= TASK =
Transcribe the data underneath exactly, keeping every word in place.

Saved data entries
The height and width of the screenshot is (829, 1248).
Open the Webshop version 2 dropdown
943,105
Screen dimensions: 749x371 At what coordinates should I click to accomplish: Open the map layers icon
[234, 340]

= EXPECTED ANSWER =
The height and width of the screenshot is (829, 1248).
Open the Webshop version 2 dropdown
943,105
Screen dimensions: 749x371 At what coordinates should I click to accomplish: Open the map layers icon
[234, 340]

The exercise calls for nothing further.